Appeals Court Decision
MPAS disagreed with the FTC's order. They appealed to a higher court, the United States Court of Appeals for the Fifth Circuit. This court sided with MPAS. They said that MPAS's exclusive contracts were not unfair. They believed these contracts were a "desirable and necessary" part of good business.
The Supreme Court's Decision
The case then went to the Supreme Court. In a 7-2 decision, the Supreme Court disagreed with the Appeals Court. They decided that the FTC's order was correct.
The Majority Opinion
Justice William O. Douglas wrote the main opinion for the Court. He explained that Congress wanted the FTC to have the power to decide what "unfair competition" means. The FTC can "supplement and bolster" (support and strengthen) antitrust laws, which are laws designed to prevent monopolies and promote fair competition.
The Court agreed with the FTC that MPAS's exclusive contracts "unreasonably restrain competition" (unfairly limit competition) and "tend to monopoly" (move towards one company controlling everything).

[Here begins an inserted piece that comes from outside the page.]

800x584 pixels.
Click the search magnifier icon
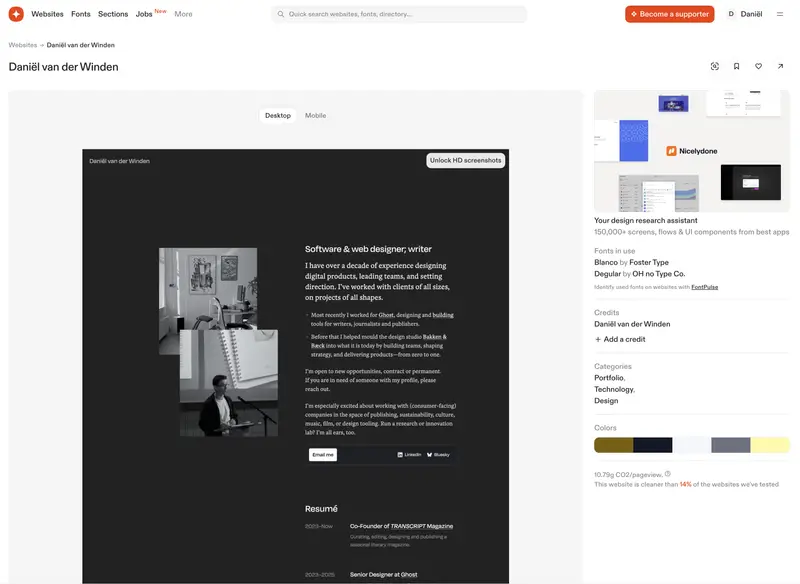pos(282,13)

The Court highlighted that the market for these advertising films was very limited. Because of the exclusive contracts, MPAS and the three other big companies had blocked 75% of all available theaters from their competitors. The Court said that a business practice that "sewed up a market so tightly for the benefit of a few" was clearly an "unfair method of competition."
The Supreme Court also said that it's the FTC's job, not the courts', to figure out how a business practice affects the market. They concluded that the FTC had not gone beyond its power in making its decision.
The Dissenting Opinion
Justice Felix Frankfurter, joined by Justice Burton, disagreed with the majority. He felt that the FTC's order didn't explain clearly enough why MPAS's actions were illegal.

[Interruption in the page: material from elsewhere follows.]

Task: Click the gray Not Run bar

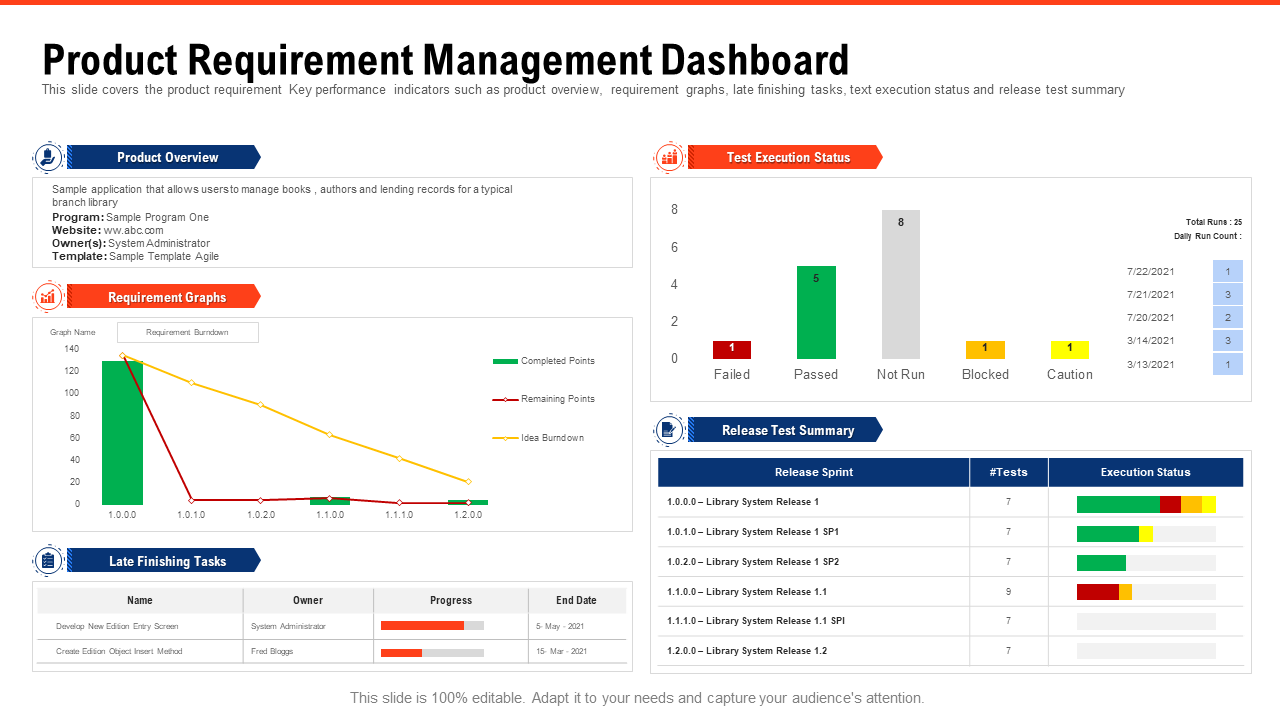Action: click(900, 284)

He pointed out that many of MPAS's contracts were only for one year, which the FTC itself said was not too restrictive. He also questioned whether combining the market share of all four companies (MPAS and the other three) was fair, especially since there was no proof they were working together in a conspiracy.

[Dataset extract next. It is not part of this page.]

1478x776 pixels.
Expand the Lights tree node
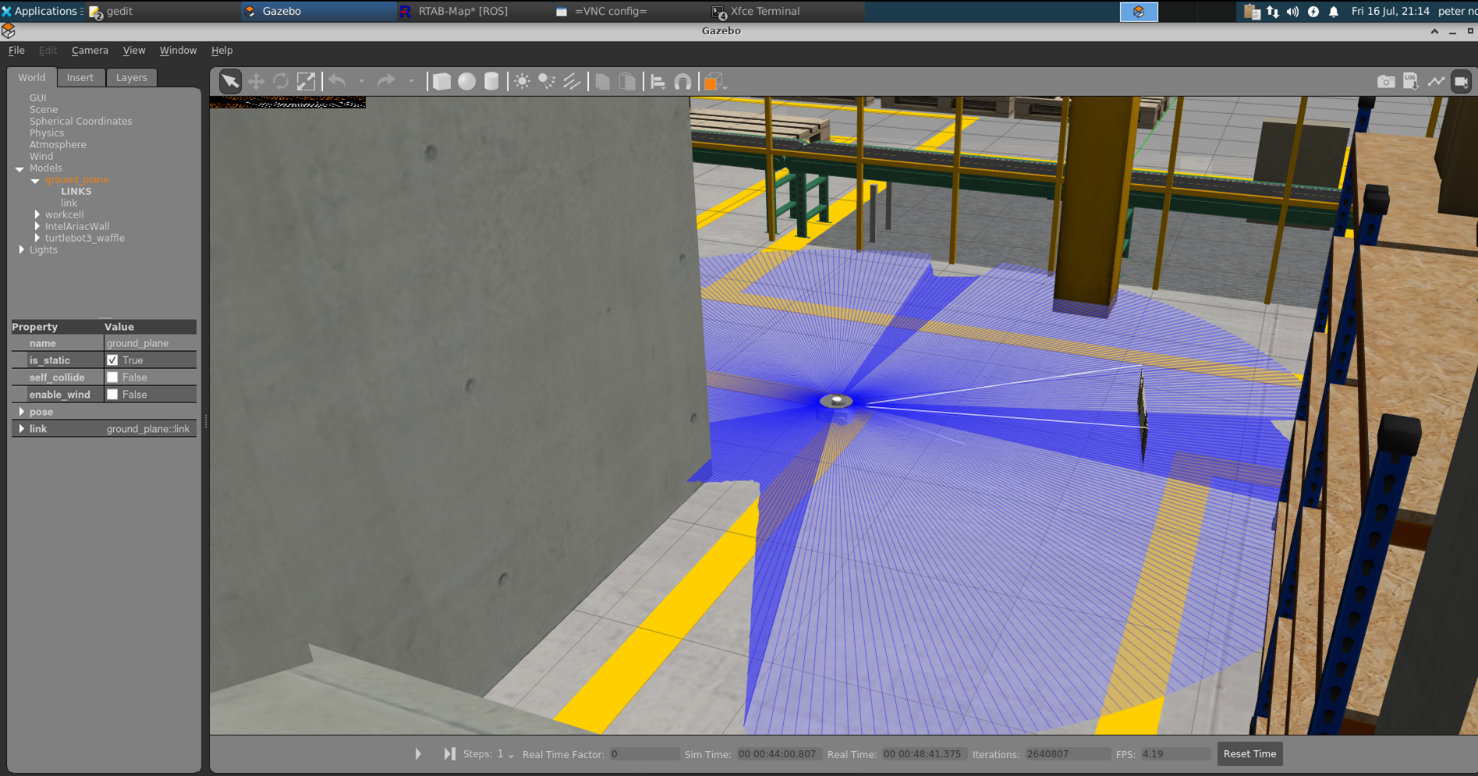point(21,250)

Justice Frankfurter believed that while the FTC could stop unfair practices, it needed to show how those practices would eventually break antitrust laws. He felt the FTC hadn't fully explained this in the MPAS case.
How This Case Influenced Later Decisions
The MPAS case was important because it helped clarify the power of the FTC and how it can stop unfair business practices, even if they don't fully break other antitrust laws yet.
The Brown Shoe Case (1962)
In a later case, FTC v. Brown Shoe Co., the Supreme Court built on the ideas from the MPAS case. Brown Shoe Company had agreements with about 40% of its shoe stores. These agreements said the stores couldn't sell any other shoe brands. In return, Brown Shoe gave them special benefits.
The FTC found this was an "unfair method of competition." Brown Shoe argued that the FTC couldn't make this ruling because the practice didn't "substantially lessen competition" in the way required by other antitrust laws.
However, the Supreme Court referred back to the MPAS case. It reminded everyone that the FTC Act was created to "supplement and bolster" other antitrust laws. This means the FTC can stop unfair practices "in their incipiency" (when they are just starting) before they become full-blown violations of other laws. The Court ruled that the FTC was right to stop Brown Shoe's program, whether it was a full violation or just starting to be one.
The Liu Case (2010)
More recently, in Liu v. Amerco, Inc., a court applied the ideas from MPAS and Brown Shoe to a case about a state's unfair competition law. Amerco is the parent company of U-Haul, a truck rental company.
U-Haul's CEO tried to get other truck rental companies (Budget and Penske) to raise their prices together. Even though the price-fixing plan didn't fully succeed, the FTC said that just trying to fix prices was unlawful.
A customer, Liu, sued U-Haul, saying she paid higher rates because of this attempt. The court looked at the Brown Shoe and MPAS cases. It decided that even an attempt to fix prices, which has "a clear potential for harm," could be considered an unfair business practice. This showed how the FTC's power to stop "incipient" unfair practices can be used in other legal situations.